# Global mean nitrogen recovery efficiency in croplands can be enhanced by optimal nutrient, crop and soil management practices

### NUEr definition

Researchers have assigned different definitions for N use efficiency, thus requiring a clear definition when used. The two key approaches that are used to define and quantify N use efficiency include the N difference approach and the N balance approach^{4}. In the N difference approach, generally used in agronomic studies, the N use efficiency is calculated as the difference in N uptake in total biomass (grain and crop residues) in a fertilized and unfertilized plot, divided by the fertilizer N input. This term is generally denoted as fertilizer N recovery efficiency. In the N balance approach, being the most widely used approach in environmental studies, the N use efficiency is calculated as the ratio of N harvested by crops divided by the total N input (including not only the N input by fertilizer but also other sources, i.e., N fixation and N deposition)^{2}. In this study, we assessed the N use efficiency based on the N difference approach (the N recovery efficiency), since this is most relevant for agricultural practices. Also, the bulk of N use efficiency data collected in agronomic studies are based on an assessment of total aboveground plant N uptake in fertilized and unfertilized plots, while observations of N deposition and fixation, permitting calculation of total N input, are lacking. Some studies reporting only grain yield increase in response to added N fertilizer were not included. In our study the defined N use efficiency, denoted as NUEr to make the link to N fertilizer recovery, was thus calculated, according to Dobermann^{64}:

$${{{{\rm{NUEr}}}}}=\frac{{{{{{\rm{NUP}}}}}}_{{{{{\rm{fertilized}}}}}}-{{{{{\rm{NUP}}}}}}_{{{{{\rm{unfertilized}}}}}}}{{{{{\rm{N}}}}}_{{{{{\rm{rate}}}}}}}\times 100,$$

(1)

where, NUEr is expressed as a percentage (%), NUP_{fertilized} and NUP_{unfertilized} is the N uptake by aboveground plants (kg N ha^{-1}) in the fertilized treatment and unfertilized control during the experiment, respectively and N_{rate} is the rate of N fertilizer applied (kg N ha^{-1}).

### Data collection

#### Collection of meta-analytical studies

In December 2021, we performed a literature search for meta-analytical studies on the effect sizes for NUEr or N uptake in response to changes in nutrient, crop and soil management. Searches were performed using Web of Science (https://www.webofscience.com) with search terms: NUEr, N uptake, nutrient management, crop management, soil management and meta-analysis (Supplementary Note 1). The meta-analytical studies included met three criteria: (1) linked to at least one management practice to the impact of NUEr or N uptake; (2) limited to management of main cereal croplands (maize, wheat and rice), excluding grasslands and forests; and (3) providing estimates based on field studies, thus excluding laboratory or incubation studies. When meta-analytical studies presented a summary of previous analyses, only the most recent study was selected. This search and selection resulted in the inclusion of 29 studies (Supplementary Fig. 1). Detailed information about these studies is given in Supplementary Data 1, including bibliographic details, crop types, management practices and response variables, with a summary in Supplementary Table 1. Supplementary Table 1 describes the management methods and controls, divided over (1) nutrient management: enhanced efficiency fertilizer, combined fertilizer, organic fertilizer, mineral fertilizer, fertilizer placement, fertilizer rate and fertilizer timing; (2) crop management: residue retention, cover cropping and crop rotation; and (3) soil management including zero and reduced tillage. For each management practice, the control (treatment) situation is mentioned to which the practice is compared is given in Supplementary Table 2.

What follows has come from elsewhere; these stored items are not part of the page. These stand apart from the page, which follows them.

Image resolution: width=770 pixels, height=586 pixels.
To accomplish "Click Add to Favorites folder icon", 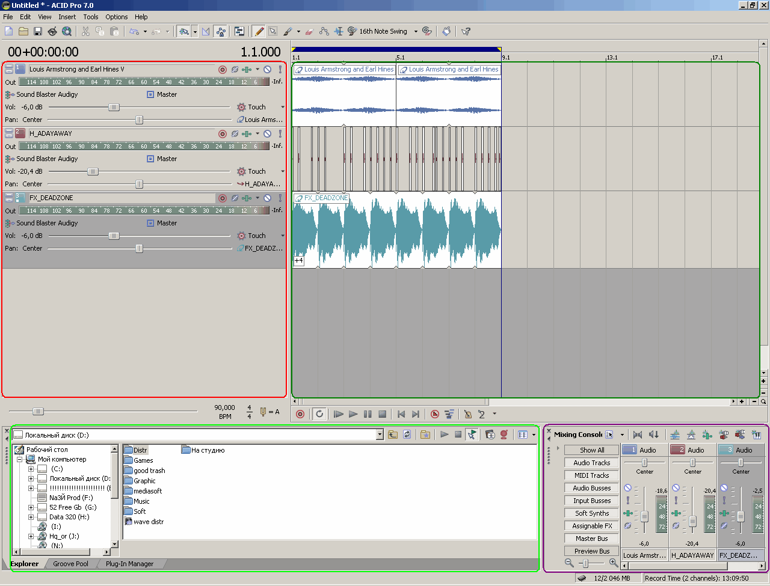I will [425, 435].
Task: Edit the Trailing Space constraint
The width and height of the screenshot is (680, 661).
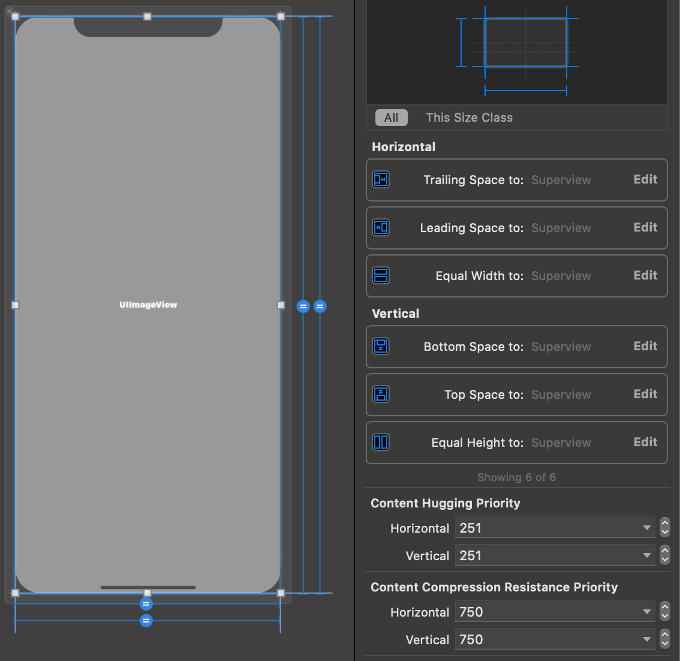Action: click(645, 179)
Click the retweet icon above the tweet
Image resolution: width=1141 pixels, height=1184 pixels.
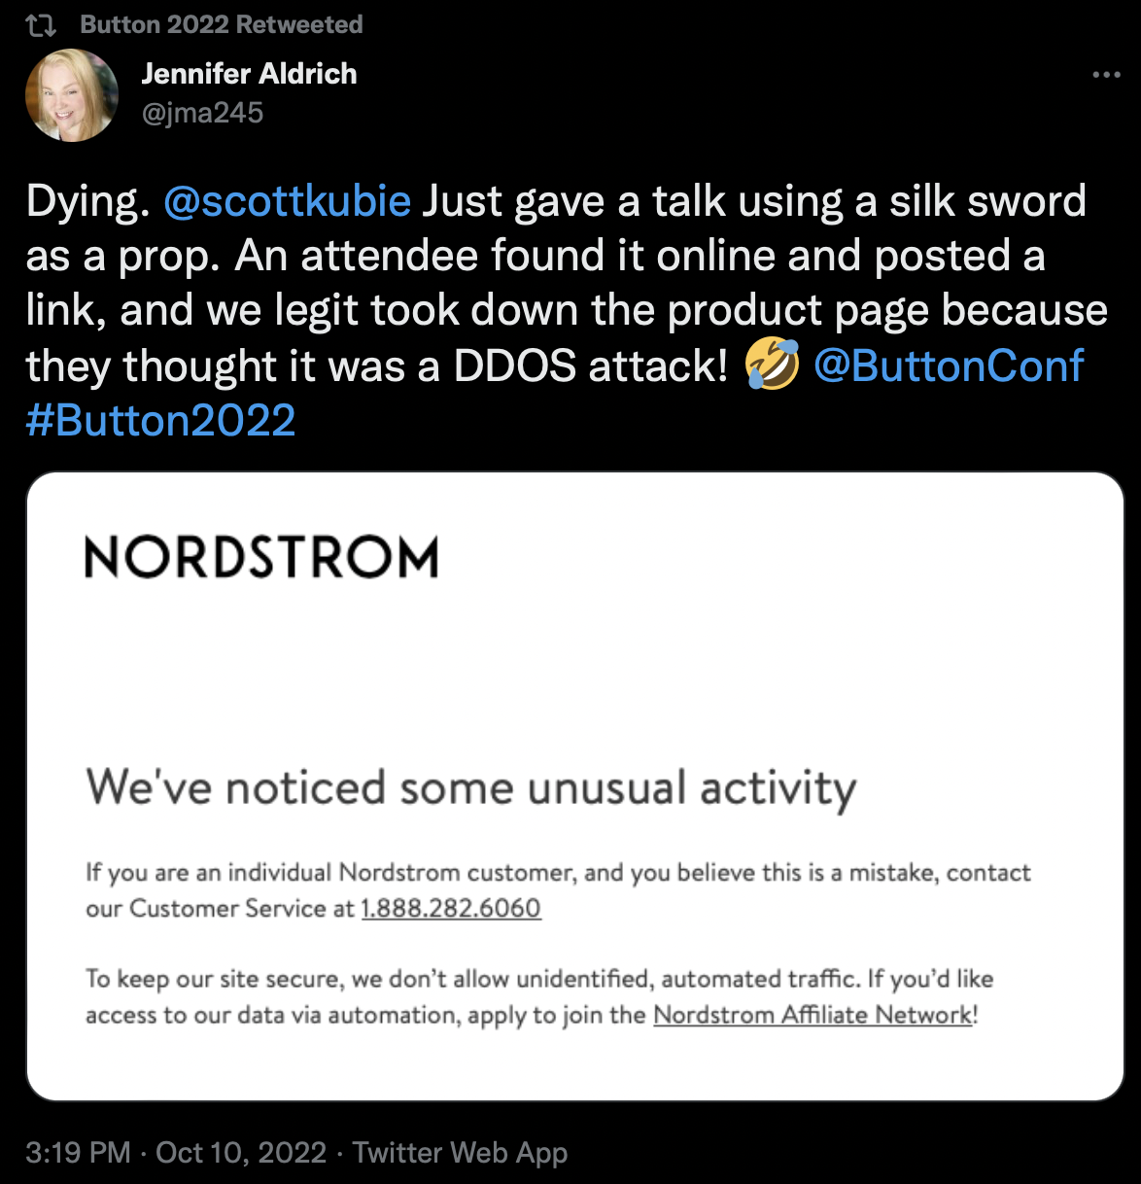tap(41, 23)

#### Collection of the primary data

Relevant nutrient, crop and soil management data and site conditions were retrieved from the 407 primary studies based on the 29 meta-analytical studies. This resulted in 2436 paired observations for maize, wheat and rice (Supplementary Data 2). From these studies the following variables were extracted: (1) reference details including author, title and publication year; (2) latitude and longitude; (3) experiment duration; (4) site-specific soil properties and climatic conditions; (5) crop type; (6) number of replicates; (7) management practices applied (in predefined nutrient, crop and soil management classes); (8) mean NUEr in experimental and control treatments; and (9) practices of variation (including standard error, 95% confidence interval or standard deviation). When replicate numbers were not reported, the number of replicates of the primary studies was estimated as 3. If studies did not provide standard deviations (SD) or standard errors, the SD was estimated from the mean coefficient of variation (CV) of other studies in the database^{65} as:

$${{SD}}_{{NUEr},i}={{CV}}_{{NUEr}}\times {{NUE}}_{r,i}\times 1.25,$$

(2)

where, \({{CV}}_{{NUEr}}\) is the mean CV of NUEr values provided.

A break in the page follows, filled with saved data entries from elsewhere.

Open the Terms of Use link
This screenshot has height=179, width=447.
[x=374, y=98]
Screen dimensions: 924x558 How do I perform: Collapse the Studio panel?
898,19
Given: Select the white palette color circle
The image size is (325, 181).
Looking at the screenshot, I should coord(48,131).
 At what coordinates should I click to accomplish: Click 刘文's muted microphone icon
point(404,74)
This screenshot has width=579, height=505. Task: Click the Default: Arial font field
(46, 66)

In most of the primary studies, information on site conditions that might have affected the impacts of practices, i.e., climate and soil properties, was lacking. To be consistent, all those data were derived from the given longitude and latitude, using climate data from CRU (Climate Research Unit) database (http://www.cru.uea.ac.uk/data), i.e., MAT and MAP; and soil properties from Soil Grids (http://www.isric.org/explore/soilgrids), i.e., clay content, SOC and soil pH.

An overview of the data collected is given in Supplementary Table 3. The sampling sites and locations of the 407 primary studies are shown in Fig. 1. The distribution is shown in Supplementary Fig. 2. Most of the study sites were located in Asia (77%), North America (14%), and Europe (4%), and less in South America (2%), Africa (2%) and Australia (1%) (Supplementary Data 2). Maize, wheat, and rice accounted for 35, 30, and 35% of the total primary studies, respectively. The most evaluated management practices were enhanced efficiency fertilizers (31%), combined fertilizer (15%), and fertilizer rate (15%) followed by crop residue (9%), fertilizer timing (8%), fertilizer placement (6%), zero tillage (6%), organic fertilizer (5%), cover cropping (2%), reduced tillage (2%) and crop rotation (1%). An overview of the NUEr mean, variance, and range for the control and treated plots, and the variation in site conditions is given in Supplementary Table 4. The mean NUEr of experimental treatments (39%) was 6% higher than the mean of control treatments (33%). The majority of the studies had NUEr values ranging between 20 and 60% for the control plots in which no additional practices had been taken to increase NUEr. About one-fifth of the NUEr values were under 20%, and only one-tenth of the NUEr values was over 60% (Supplementary Data 2). Site conditions of the analyzed studies cover the main range of variability in global agricultural regions, with MAT ranging from -0.6 to 29 °C, MAP from 45 to 2330 mm, soil organic carbon content from 2.7 to 80 g kg^{-1}, soil pH from 4.5 to 8.5 and clay content from 8.8 to 53%.

### Data analysis

#### Meta-model integrating the published meta-analytical studies

Multiple observations or treatments were collected in meta-analytical studies, which means that data points were correlated. When the same management practices were reported by multiple meta-analyses, the overall mean change in NUEr due to the measure and the associated standard error were calculated by the following equations to establish one meta-model from the assessed meta-analytical studies^{52}.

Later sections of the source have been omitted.